The previous statement is a Captain Obvious. Of all the religions in the world, Islam gets scrutinized a tad more than any other religion. The reason is a bit complex. It is not because a majority of acts of violence in the world are caused by five times a day praying humans. The numbers are there to prove that. I will not bore you with it. Neither is the extra attention as a result of the religion being the only one with its followers carrying out religious sanctioned violence. In the middle of the African continent lives a man by the name Laurent Kony. You might have heard his name from #Kony2012, the hashtag movement which brought the Bible inspired atrocities of this man to the attention of the world.

It might sound apologetic but Muslims really do not have a hegemony over violence.

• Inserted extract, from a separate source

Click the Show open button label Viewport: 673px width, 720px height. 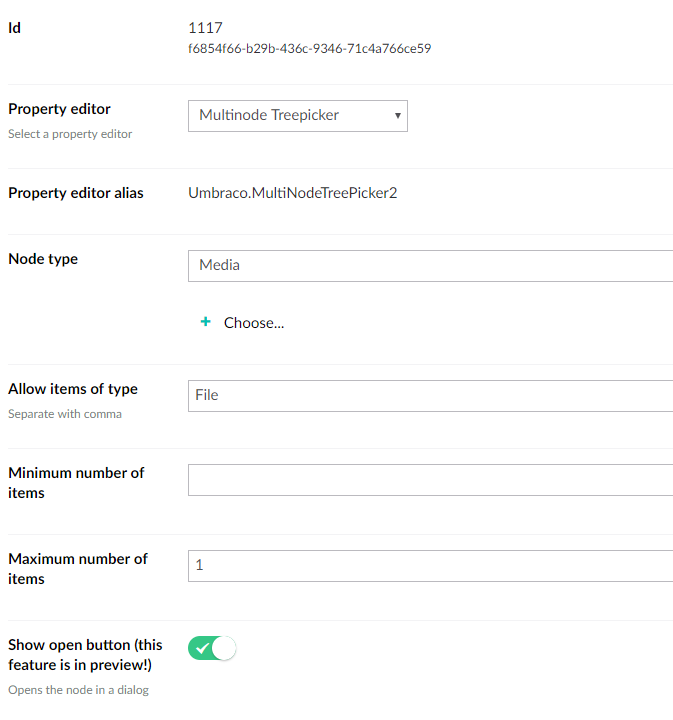coord(85,654)
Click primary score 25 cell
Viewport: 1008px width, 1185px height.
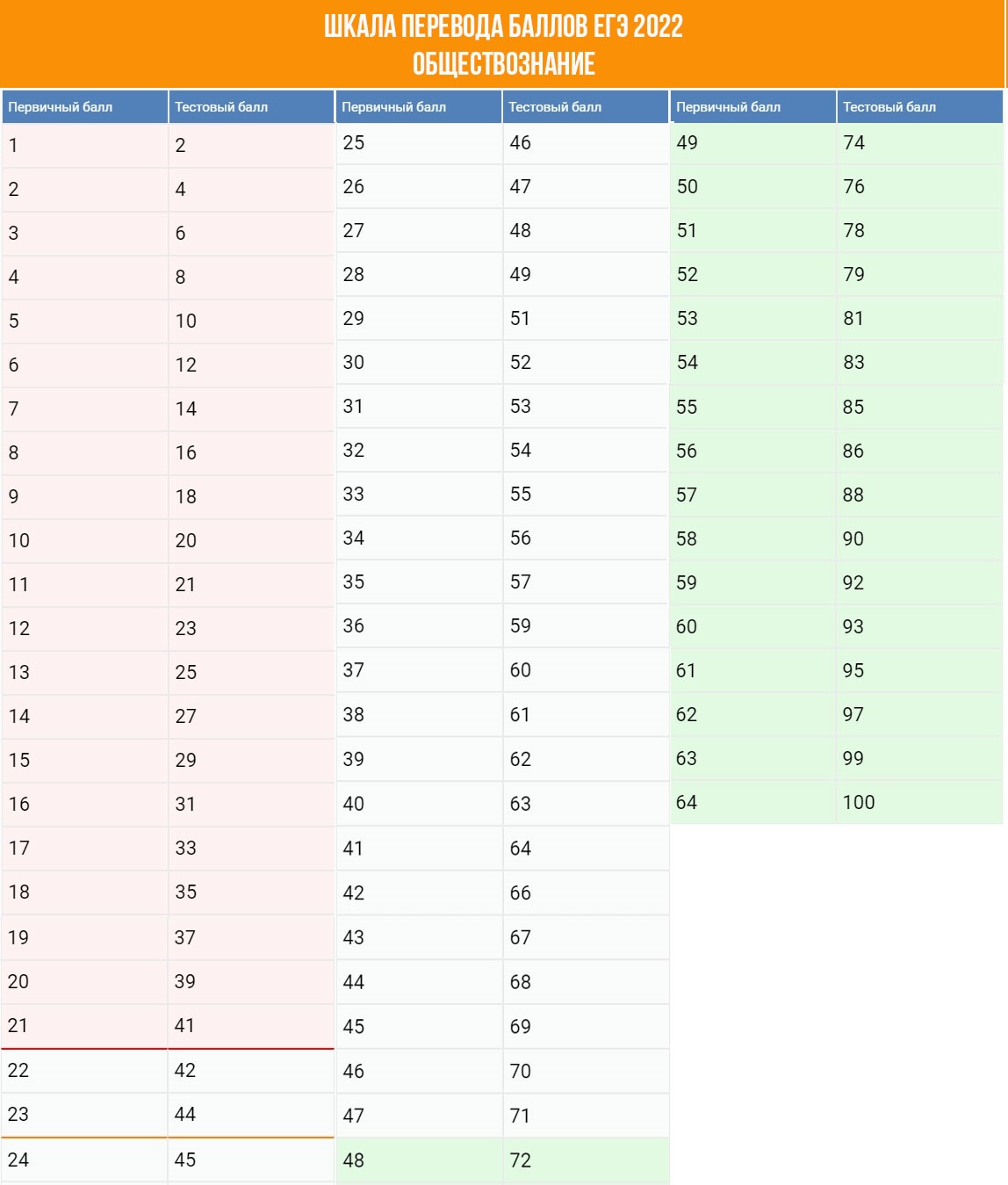click(419, 143)
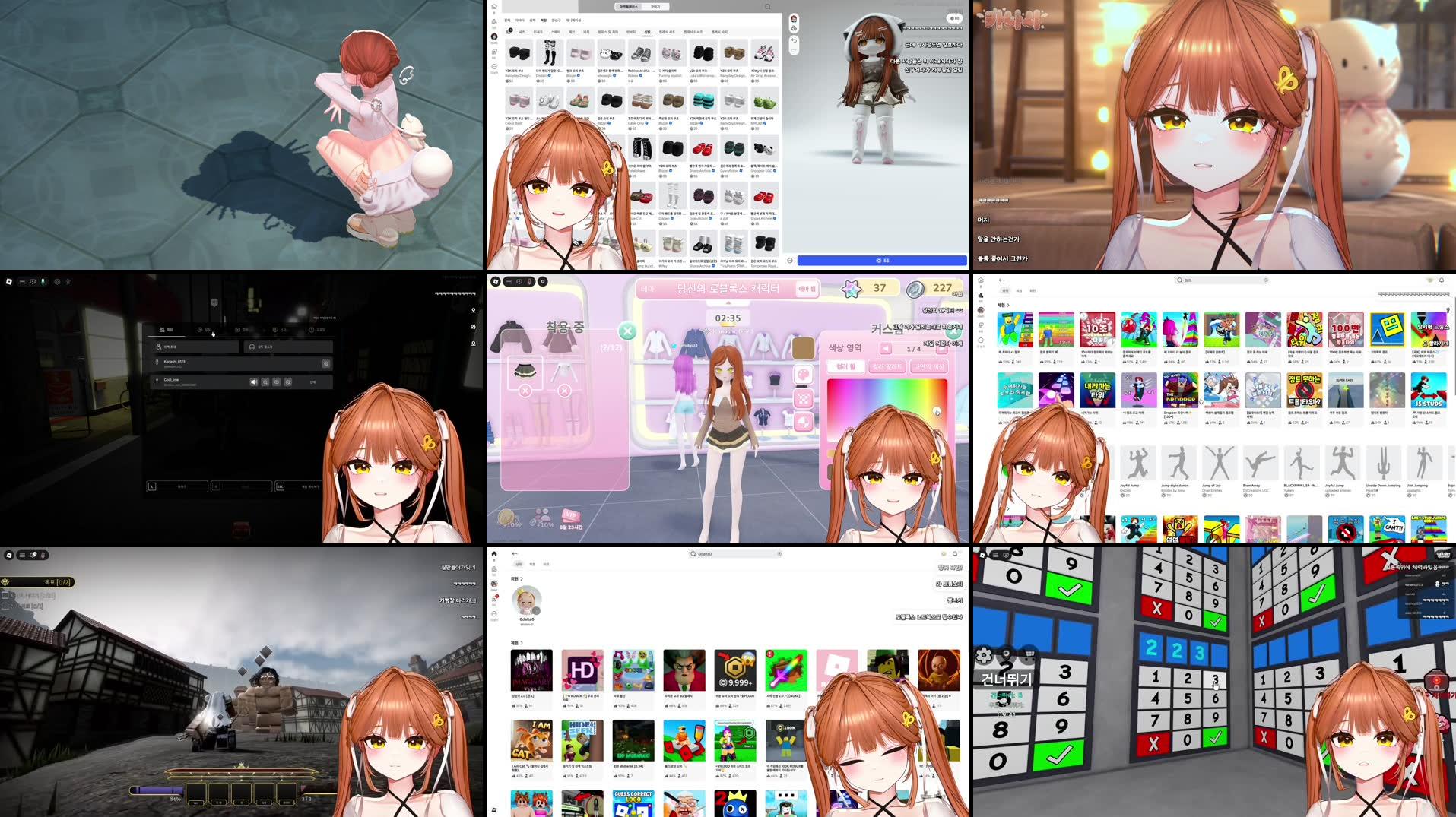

The media is hell bent on letting you believe so, evident in how a killer with a Muslim name gets called a terrorist but a Christian murderer is most usually called mentally deranged.

These terrorists do get their inspiration from the very books mainstream non-violent Muslims get the command to be tolerant and appreciate peace. In these book, the story of Badr is told. Yesterday marked the anniversary of the first full out war fought by Muslims and led by the prophet Muhammad (peace be upon him).

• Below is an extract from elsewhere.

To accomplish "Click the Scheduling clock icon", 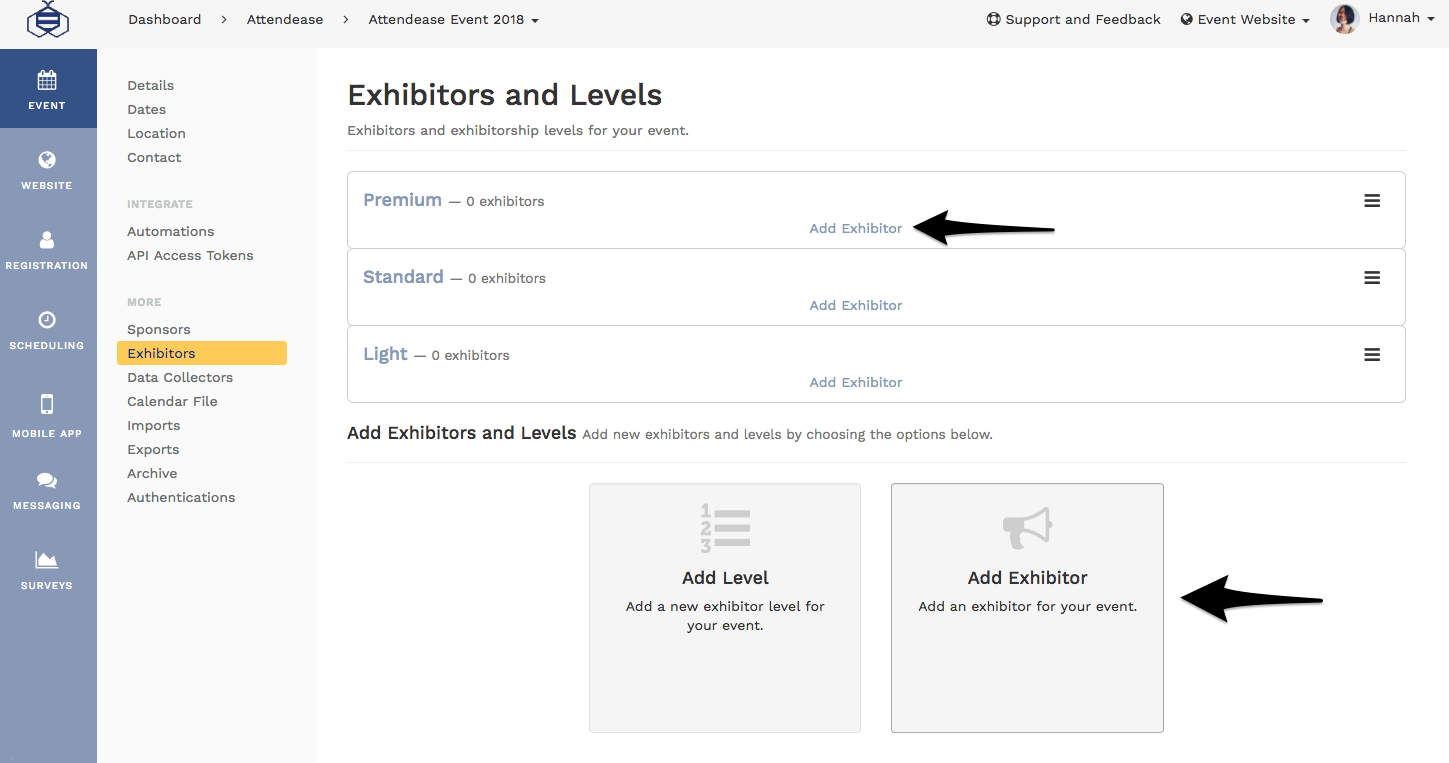I will pyautogui.click(x=46, y=319).
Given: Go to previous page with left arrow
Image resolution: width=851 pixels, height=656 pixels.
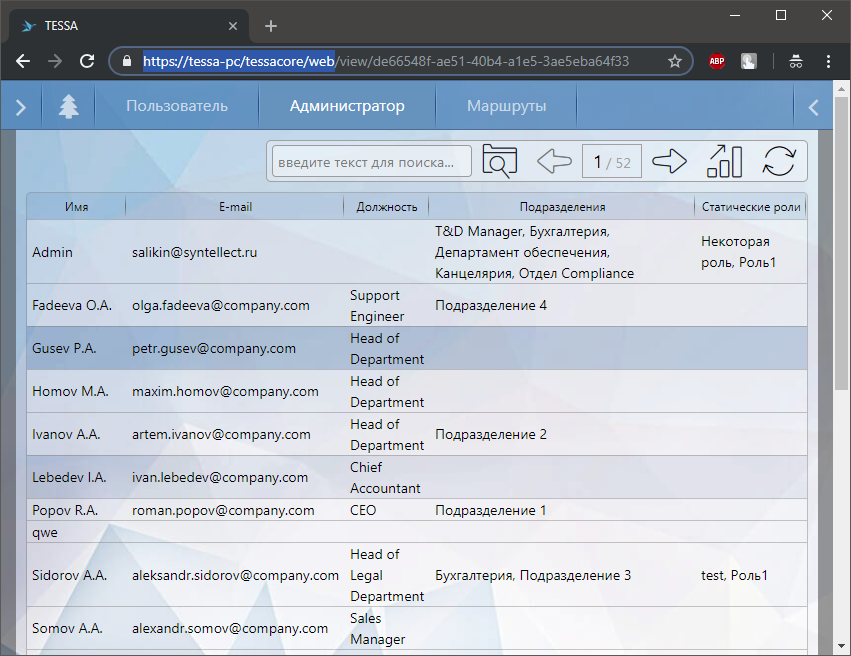Looking at the screenshot, I should (554, 161).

Before the war, the Muslims had been forced to emigrate from their homes in Mecca to Madina. Robbed of what was lawfully theirs and sacked from their birth homes, they had no option but to pick up their swords and shields and fight for what was legally and legitimately theirs. But the encounter had not even started off as a battle. The Muslims in Madina had heard of a Mecca owned caravan and knowing what had been taken from them, they saw it as a golden opportunity to take what was theirs. It was this that led to the non-Muslims of Mecca quickly gathering all fighting hands and putting together an oversized army once compared to what the Muslims had.

It was a little above 300 fighters on the side of the Muslims fighting against more than a thousand non-believers. But winning did not lie in the bosom of man but that of God. The Muslims had a resounding victory and the entrenchment of Islam in Arabia began.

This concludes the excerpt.